Next, you need to start developing your stream of financial news upon which to make your trading decisions. Sites such as Bloomberg, Forex Factory and Ransquak are excellent sources of news and are often accompanied by analysis from experts on what implications a particular event may have on a currency.

A stream of three news feeds is what I find most manageable and effective. If you have access to television throughout your day then that’s even better. Bloomberg provide 24 hour news coverage across the events investors and traders simply need to know about.

I would recommend going mobile too. The aforementioned news services all have smartphone and tablet apps with push notifications to keep you up to date with world events in real-time.

Before you go ahead and start monitoring your chosen news feeds for events and data releases, it’s important you’re familiar with the interface of your trading broker too. This is the place where you physically buy and sell currencies. There are many web-based options available to retail traders, so it’s vital you know your way around your trading interface before dedicating time to monitoring the news.

Keep a long-term mindset

Trust me, monitoring the news and performing is remarkably easy to do. What’s more difficult is mastering trading psychology. The good news is, I’ve witnessed thousands of people perfect this skill with a little practice.

You see the news is an excellent indicator of how a currency’s price will move. It almost sounds too obvious, but negative economic and political events from particular country will almost always result in its currency’s price falling. On the other hand, good economic and political events will make the currency increase in price. These trends are commonly known as the ‘fundamentals’ amongst traders and investors.

Remember, the kind of events I’m talking about include things like national unemployment data, manufacturing output data, GDP data, public spending initiatives, along with policy announcement from central banks and politicians.
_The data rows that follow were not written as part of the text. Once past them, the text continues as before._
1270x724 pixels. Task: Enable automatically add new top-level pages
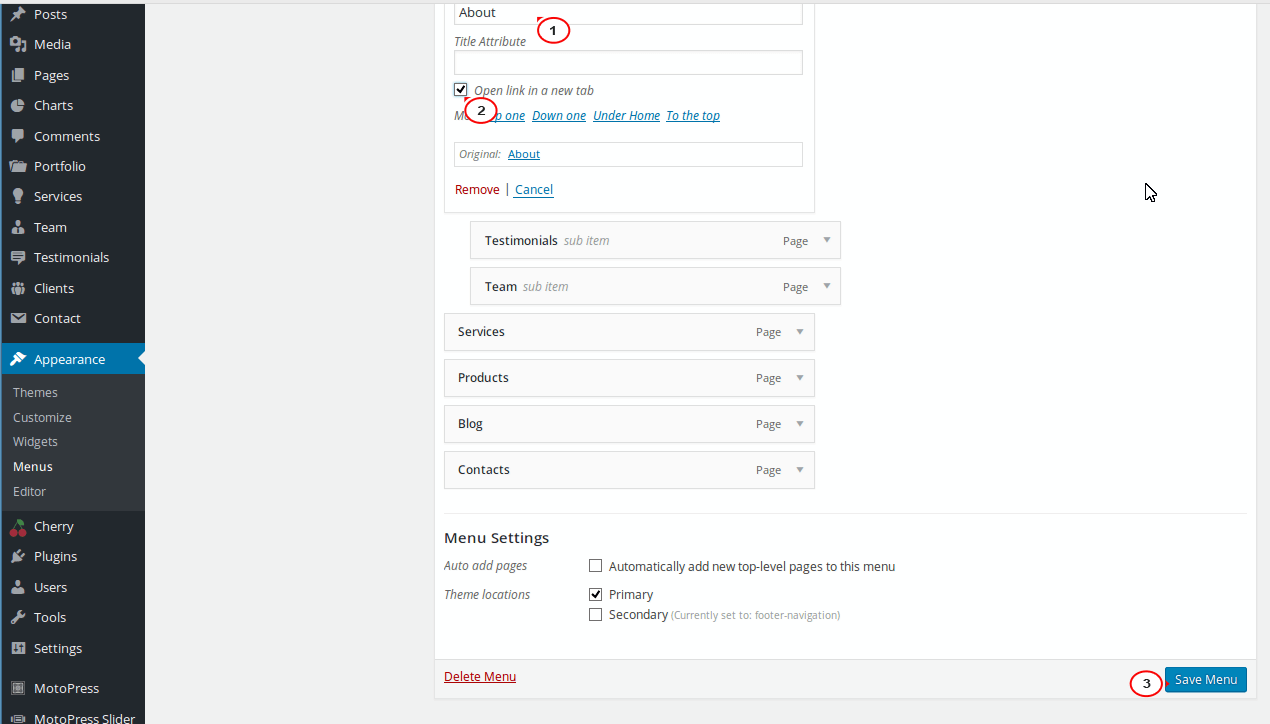click(x=595, y=565)
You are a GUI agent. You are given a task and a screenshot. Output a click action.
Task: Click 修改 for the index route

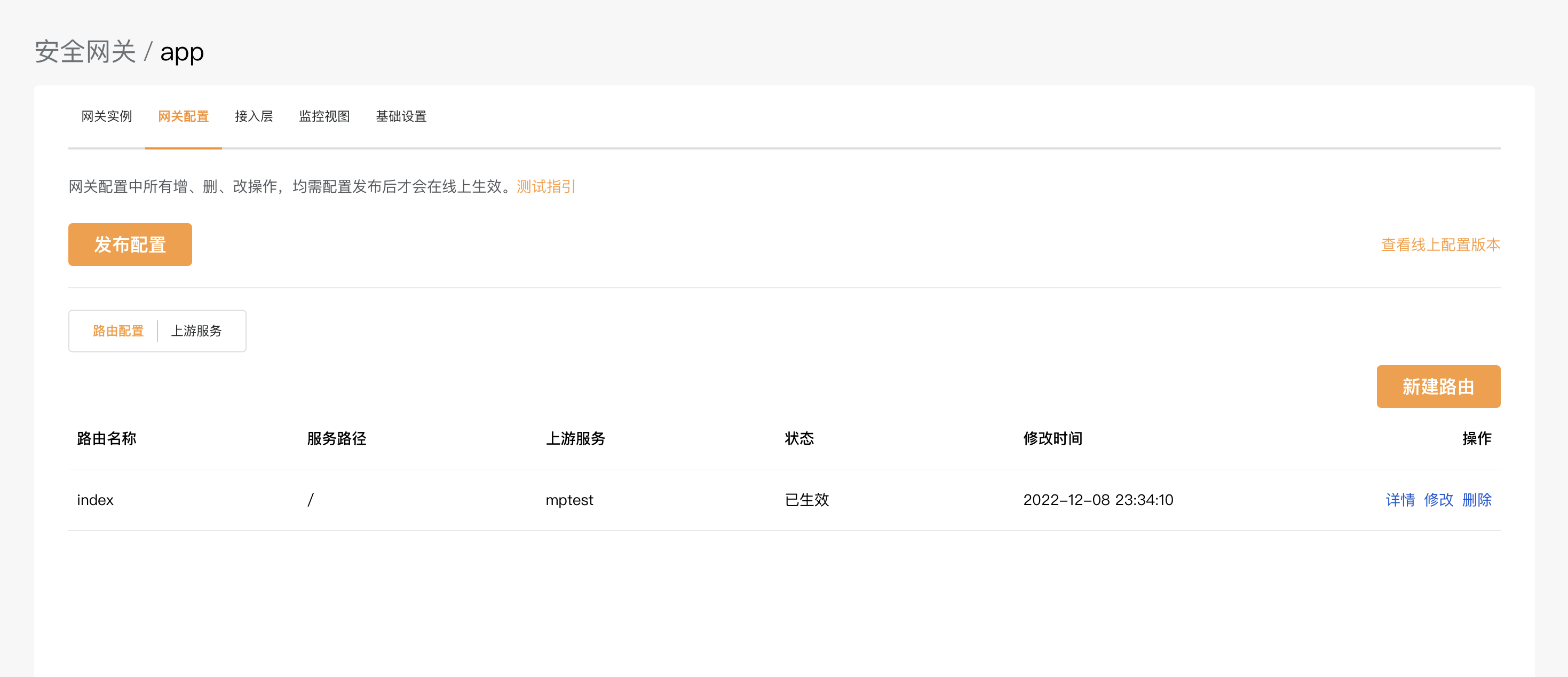pos(1438,500)
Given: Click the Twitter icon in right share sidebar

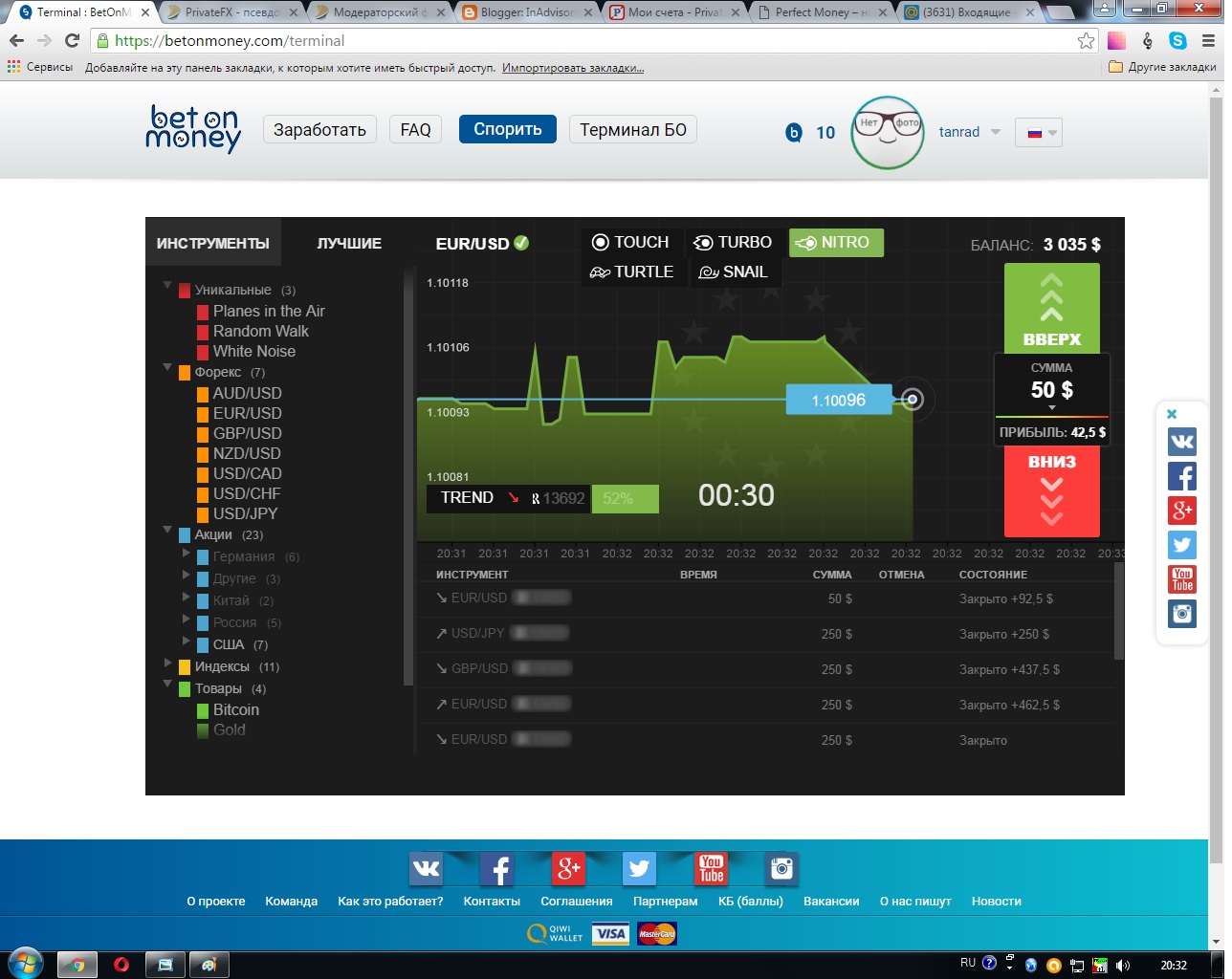Looking at the screenshot, I should click(x=1182, y=545).
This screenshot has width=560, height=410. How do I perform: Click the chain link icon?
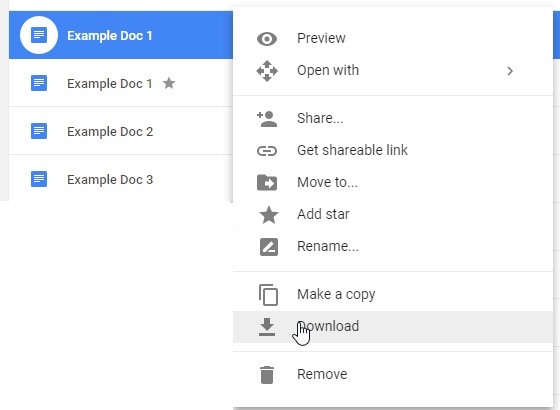(267, 151)
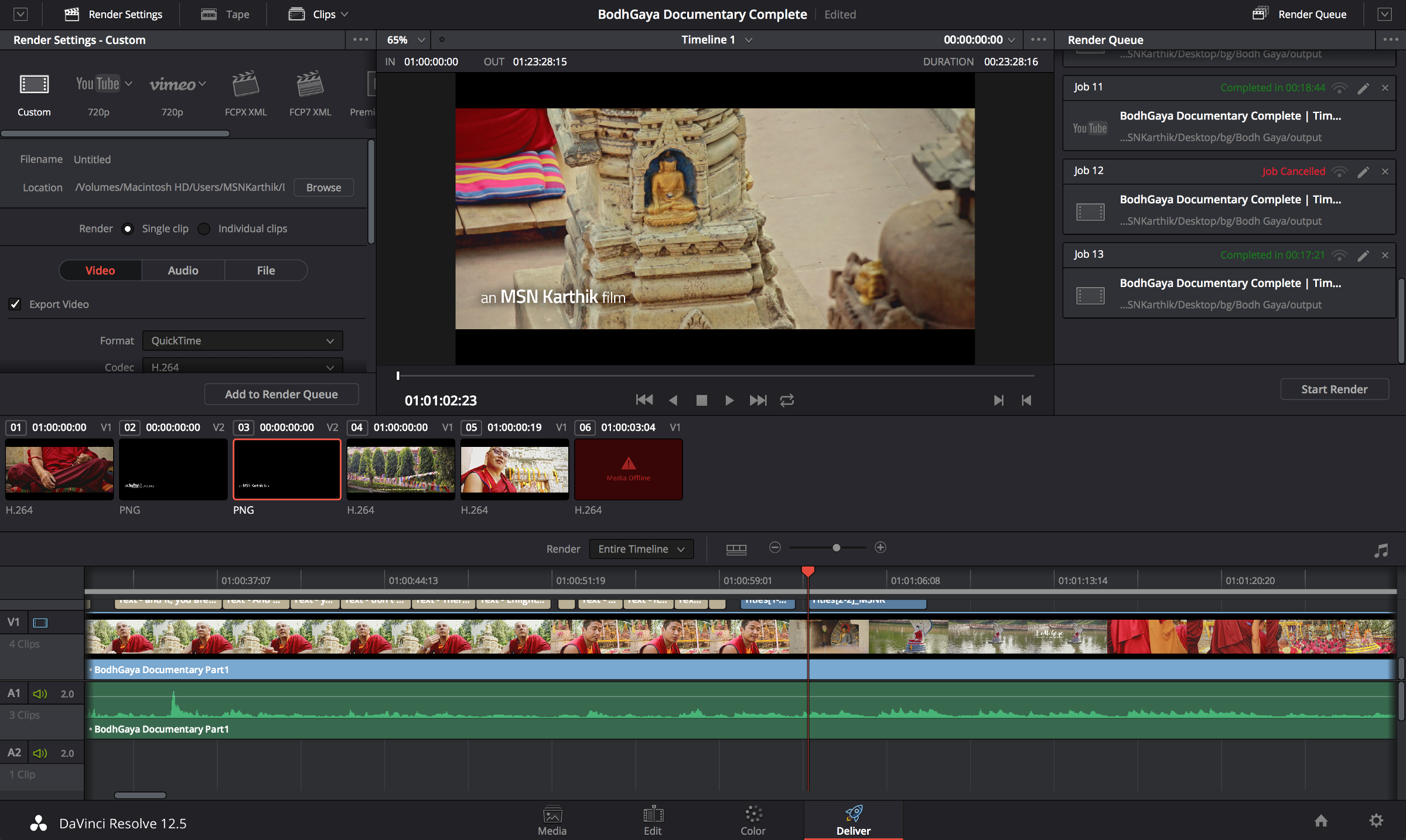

The challenge comes when traders are required to stand by their original long-term position. For example, lets take a look at the US dollar. Throughout the whole of 2013, traders and investors were obsessed with when the Federal Reserve would start to cut its stimulative quantitative easing policy, as data suggested that the US economic recovery was gathering pace.

Well that process, known as ‘tapering’, has finally started and has led to many traders to buy the US dollar against currencies which have established weaknesses. This is a sensible move because the US economy is very likely to strengthen throughout 2014, while tapering will certainly bolster the currency price.

However, while the fundamentals suggest the US dollar being a pretty safe bet over the long-term, the start of 2014 has seen some fairly disappointing data releases about US job claims and unemployment.

This negative data has led to market sell-offs of the US dollar, which is a clear indication of traders panicking at seeing the price of the US dollar slip. This is simply the wrong move and a common habit amongst novice traders.

Instead of selling when a currency price moves against the long-term position, traders should be wise enough to buy that currency at good price before the fundamentals come back into play. This is exactly what I did with the US dollar at the start of 2014. 

Keep in mind that currency prices are never linear. Just because the US dollar is expected to strengthen this year, it doesn’t mean the currency price will never fall. What’s important is to stick by the ‘big picture’ and trust the fundamentals that you find in the news.